On the other hand, where it used to be a case of the wife would go shopping, they would pick a “little something” up for their other half, as such, brick and mortar fashion retailers would try to appeal to the female shoppers’ interests whilst squirreling the men’s section away at the back of the store, upstairs and as stated above by Mintel, men are purchasing for themselves more as they take greater care in their appearance so this tactic of using a small menswear section and an expansive womenswear section to appeal for the female consumer simply isn’t going to work.
Last year, when we visited NEXT in the Highcross, Leicester, we were astonished to see that, when walking past the store, it wasn’t clear as to whether or not they even had a men’s section; the first two floors (accessible from the lower and upper mall) features prominently women’s and kid’s clothing whilst the men’s is right upstairs, on the top floor, with no access from the mall. For a disabled man to go shopping for clothes in Next, Highcross, they would have to enter next, navigate to the lift (through all of the women’s clothes) and then go upstairs to the men’s. This is the case with the majority of brick and mortar fashion retailers. This is why Next issued their profit warning last year and it is clear to us that this is the reason New Look are facing such massive losses.
When we take all of this into account, it is difficult to believe reducing costs is going to solve the problem.
Reducing costs won’t solve the problem.
Going back to the example of Next, their prospects were dim should they continue to focus on their Brick and Mortar strategy and as such, they realised the focus for them should be online. Because of this, their online Directory business reported a 5.7% increase in sales whilst they concur that the “high street looks as challenging as ever”.
Neil Wilson, a senior market analyst for ETX Capital, said “Within 10 years 72% of the group’s leases by value will have expired,” which makes us question what Next’s next move will be for their 594 stores in the UK. This is a problem experienced by several high street retailers, long-term, costly leases whose return on investment is falling as the modern consumer moves towards doing the majority of their shopping online.
So, what is the solution for New Look? They have two blindingly obvious options beyond reducing costs; on one hand, they could take inspiration from Next and develop and focus on optimising their online strategy in the hopes they can imitate Next’s results.
On the other hand, they can do what Next have failed to do so far and pay extra attention to their in-store men’s ranges (this will mean reinstalling the menswear section in the New Look Fosse Park store), making them more prominent and appealing to the male consumer whilst moving their womenswear sections online.
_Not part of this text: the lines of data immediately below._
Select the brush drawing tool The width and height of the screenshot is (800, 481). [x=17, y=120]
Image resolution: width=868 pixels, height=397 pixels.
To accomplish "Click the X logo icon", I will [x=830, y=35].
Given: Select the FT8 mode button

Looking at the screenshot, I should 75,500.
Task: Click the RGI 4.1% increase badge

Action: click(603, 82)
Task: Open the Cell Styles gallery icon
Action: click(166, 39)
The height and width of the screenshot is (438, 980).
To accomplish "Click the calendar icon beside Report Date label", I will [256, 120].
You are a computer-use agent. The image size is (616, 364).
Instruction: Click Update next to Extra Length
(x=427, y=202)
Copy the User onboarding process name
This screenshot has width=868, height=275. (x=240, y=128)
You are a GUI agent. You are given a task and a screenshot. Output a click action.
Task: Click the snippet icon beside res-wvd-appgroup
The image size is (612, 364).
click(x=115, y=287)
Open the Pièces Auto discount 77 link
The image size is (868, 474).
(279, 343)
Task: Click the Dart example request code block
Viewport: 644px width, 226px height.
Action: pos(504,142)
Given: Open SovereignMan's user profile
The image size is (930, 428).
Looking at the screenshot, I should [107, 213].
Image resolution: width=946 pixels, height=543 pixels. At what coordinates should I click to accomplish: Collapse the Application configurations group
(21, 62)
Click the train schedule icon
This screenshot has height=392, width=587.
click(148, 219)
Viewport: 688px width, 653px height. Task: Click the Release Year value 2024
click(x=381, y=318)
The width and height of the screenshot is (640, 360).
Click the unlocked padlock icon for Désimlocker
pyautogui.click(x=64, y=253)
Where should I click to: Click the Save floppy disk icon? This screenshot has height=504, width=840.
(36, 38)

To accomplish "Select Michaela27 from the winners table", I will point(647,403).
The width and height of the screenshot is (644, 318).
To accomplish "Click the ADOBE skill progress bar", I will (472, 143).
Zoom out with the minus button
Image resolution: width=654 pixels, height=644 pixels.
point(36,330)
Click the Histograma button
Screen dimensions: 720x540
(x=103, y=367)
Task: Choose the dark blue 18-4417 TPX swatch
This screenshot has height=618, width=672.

Is New Look Closing In Leicester?
As New Look considers restructuring their business, applying for a CVA and reducing costs, it’s difficult to tell what New Look’s next move will be regarding their Leicester stores. The future is certainly dim as they weigh up their options. We expect to see the Fosse Park store close,
It is not known which stores would be closed. New Look has several outlets throughout Leicestershire including;
- New Look Haymarket Towers,
- New Look Highcross,
- New Look Fosse Park,
- New Look Beaumont Leys,
- New Look Loughborough,
- New Look Coalville,
- New Look Ashby,
- New Look Hinckley, and;
- New Look Market Harborough.
The other week, The Mirror Online reported that credit insurance had been withdrawn by Euler Hermes to many of New Look’s key suppliers meaning the company could be forced to pay for products up-front which will take a further toll on New Look’s cash flow.